"Yes; he was certainly quieter. But he seemed to want particularly to see Lita."

Pauline drew a quick breath. "Yes. On the whole I was glad she wasn't here. Lita has never known how to manage Arthur, and her manner is sometimes so irritating. She might have said something that would have upset him again. It was really a relief when your father telephoned that they had decided to dine at Greystock—though I could see that Arthur thought that funny too. His ideas have never progressed an inch; he's always remained as old-fashioned as his mother." She paused a moment, and then went on: "I saw you were a little startled when I asked him if he wouldn't like to spend the night. But I didn't want to appear inhospitable."

"No; not in this house," Nona agreed with her quick smile. "And of course one knew he wouldn't—"

Pauline sighed. "Poor Arthur! He's always so punctilious."

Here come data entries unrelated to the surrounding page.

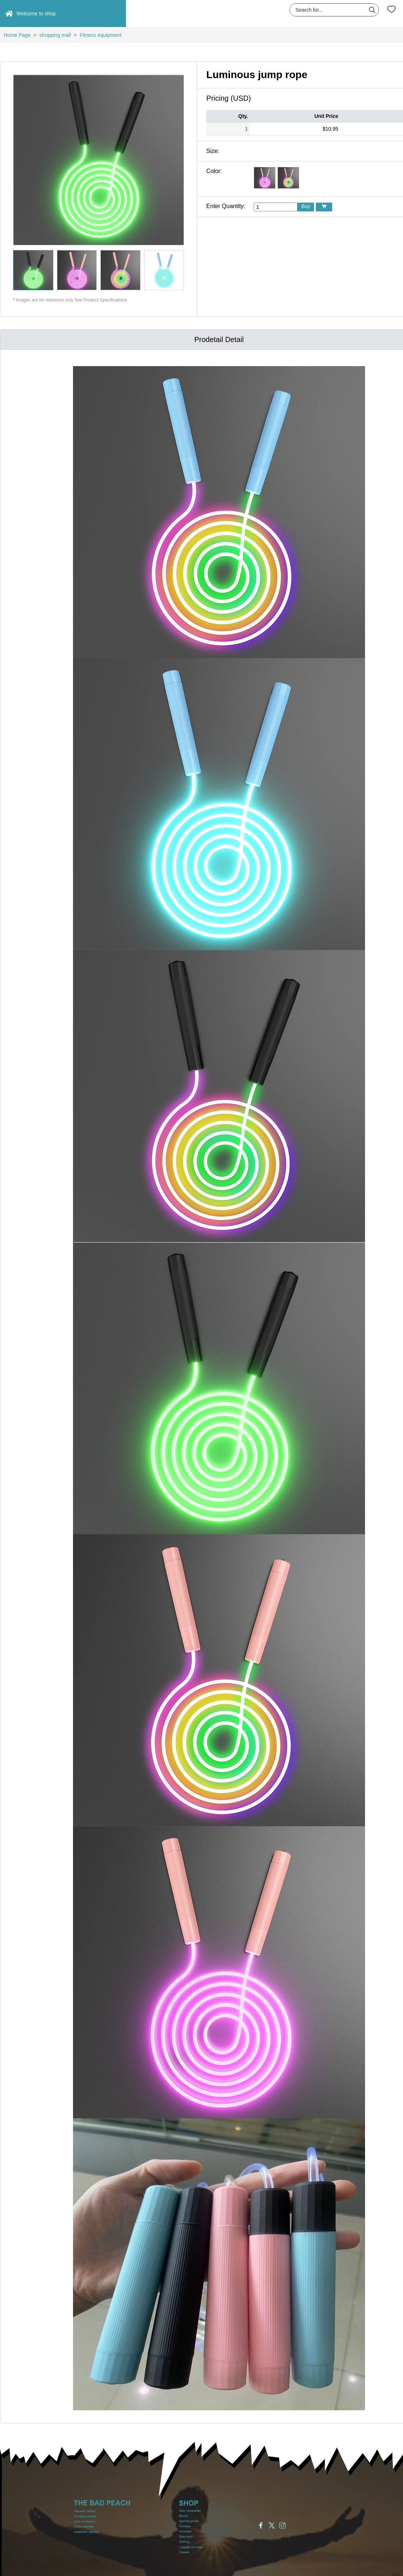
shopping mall (55, 35)
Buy (306, 206)
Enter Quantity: (225, 206)
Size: (212, 151)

"It wasn't only that. He was suffering horribly."

"About Lita? So foolish! As if he couldn't trust her to us—"

"Not only about Lita. But just from the fact of being here—of having all his old life thrust back on him. He seemed utterly unprepared for it—as if he'd really succeeded in not thinking about it at all for years. And suddenly there it was: like the drowning man's vision. A drowning man—that's what he was like."

Pauline straightened herself slightly, and Nona saw her brows gather in a faint frown. "What dreadful ideas you have! I thought I'd never seen him looking better; and certainly he didn't take too much wine at dinner."

"No; he was careful about that."

"And I was careful too. I managed to give a hint to Powder." Her frown relaxed, and she leaned back with another sigh, this time of appeasement. After all, her look seemed to say, she was not going to let herself be unsettled by Nona's mortuary images, now that the whole business was over, and she had every reason to congratulate herself on her own share in it.